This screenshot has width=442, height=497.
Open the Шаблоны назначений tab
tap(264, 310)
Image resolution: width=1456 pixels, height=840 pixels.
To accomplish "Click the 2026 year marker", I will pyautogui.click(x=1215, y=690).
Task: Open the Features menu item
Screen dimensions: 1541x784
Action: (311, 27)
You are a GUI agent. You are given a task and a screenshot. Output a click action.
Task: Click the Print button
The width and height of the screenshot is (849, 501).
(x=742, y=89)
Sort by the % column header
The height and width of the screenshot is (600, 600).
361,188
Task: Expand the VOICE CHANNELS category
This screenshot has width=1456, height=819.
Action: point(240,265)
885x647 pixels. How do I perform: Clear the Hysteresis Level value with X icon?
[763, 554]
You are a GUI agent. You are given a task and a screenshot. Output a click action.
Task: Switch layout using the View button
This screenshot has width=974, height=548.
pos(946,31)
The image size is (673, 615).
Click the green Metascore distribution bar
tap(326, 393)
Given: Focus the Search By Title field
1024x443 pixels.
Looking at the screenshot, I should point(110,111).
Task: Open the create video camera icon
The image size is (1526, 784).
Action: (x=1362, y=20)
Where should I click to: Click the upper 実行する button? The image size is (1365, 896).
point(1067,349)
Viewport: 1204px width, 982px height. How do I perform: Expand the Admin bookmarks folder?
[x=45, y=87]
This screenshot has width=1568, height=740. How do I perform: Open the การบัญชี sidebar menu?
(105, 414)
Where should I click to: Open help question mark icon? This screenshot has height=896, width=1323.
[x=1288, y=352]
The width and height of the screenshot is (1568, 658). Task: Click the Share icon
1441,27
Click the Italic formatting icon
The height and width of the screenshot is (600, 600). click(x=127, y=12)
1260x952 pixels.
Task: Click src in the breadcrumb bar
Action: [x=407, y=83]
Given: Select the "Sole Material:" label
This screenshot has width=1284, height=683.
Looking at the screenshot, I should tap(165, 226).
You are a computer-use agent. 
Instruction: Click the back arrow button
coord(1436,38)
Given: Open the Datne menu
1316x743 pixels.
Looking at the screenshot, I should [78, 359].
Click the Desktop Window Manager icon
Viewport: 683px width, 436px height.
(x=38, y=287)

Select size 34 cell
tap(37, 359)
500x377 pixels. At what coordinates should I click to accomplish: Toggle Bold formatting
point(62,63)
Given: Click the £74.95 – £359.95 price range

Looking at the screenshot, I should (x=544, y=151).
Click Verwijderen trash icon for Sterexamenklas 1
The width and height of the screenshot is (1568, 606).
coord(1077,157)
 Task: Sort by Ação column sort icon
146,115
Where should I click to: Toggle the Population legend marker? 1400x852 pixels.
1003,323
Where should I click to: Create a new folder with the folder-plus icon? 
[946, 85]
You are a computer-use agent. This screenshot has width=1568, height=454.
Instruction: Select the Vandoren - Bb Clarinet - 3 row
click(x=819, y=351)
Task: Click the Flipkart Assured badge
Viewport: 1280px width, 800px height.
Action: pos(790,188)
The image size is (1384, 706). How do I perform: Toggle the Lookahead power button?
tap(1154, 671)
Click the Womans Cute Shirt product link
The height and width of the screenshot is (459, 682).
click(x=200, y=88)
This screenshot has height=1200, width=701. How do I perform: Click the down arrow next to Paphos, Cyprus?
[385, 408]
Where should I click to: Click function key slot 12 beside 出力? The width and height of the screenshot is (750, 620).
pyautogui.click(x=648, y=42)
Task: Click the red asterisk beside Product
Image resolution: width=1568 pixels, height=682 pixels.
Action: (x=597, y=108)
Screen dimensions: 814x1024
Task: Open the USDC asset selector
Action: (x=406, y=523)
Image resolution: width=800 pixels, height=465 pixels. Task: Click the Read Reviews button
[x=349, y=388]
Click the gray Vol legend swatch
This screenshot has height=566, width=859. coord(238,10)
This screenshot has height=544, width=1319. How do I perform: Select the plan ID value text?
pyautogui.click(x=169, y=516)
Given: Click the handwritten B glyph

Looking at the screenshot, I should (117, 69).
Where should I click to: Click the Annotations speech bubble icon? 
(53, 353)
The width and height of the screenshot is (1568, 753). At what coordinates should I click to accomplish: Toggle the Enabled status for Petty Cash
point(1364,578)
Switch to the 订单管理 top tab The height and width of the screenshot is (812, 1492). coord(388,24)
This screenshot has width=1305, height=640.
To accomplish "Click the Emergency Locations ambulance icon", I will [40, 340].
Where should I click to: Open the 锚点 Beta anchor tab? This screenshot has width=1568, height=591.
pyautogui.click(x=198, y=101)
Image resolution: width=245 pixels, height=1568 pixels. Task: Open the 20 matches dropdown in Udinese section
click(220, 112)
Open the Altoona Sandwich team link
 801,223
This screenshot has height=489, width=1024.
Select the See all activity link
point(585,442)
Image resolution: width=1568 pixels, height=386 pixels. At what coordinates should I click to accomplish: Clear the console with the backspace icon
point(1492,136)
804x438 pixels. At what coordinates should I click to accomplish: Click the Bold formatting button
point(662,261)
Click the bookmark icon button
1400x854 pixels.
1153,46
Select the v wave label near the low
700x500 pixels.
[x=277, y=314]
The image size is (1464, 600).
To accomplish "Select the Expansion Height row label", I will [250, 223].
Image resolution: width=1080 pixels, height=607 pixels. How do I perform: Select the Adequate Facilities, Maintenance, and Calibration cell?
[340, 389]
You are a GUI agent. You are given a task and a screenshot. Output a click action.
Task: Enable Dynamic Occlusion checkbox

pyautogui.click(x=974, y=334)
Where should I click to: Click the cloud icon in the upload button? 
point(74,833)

Task to carry out:
Among the lines of the preceding listing, tally those that include "label"; reply with the number alone.

Answer to the problem:
3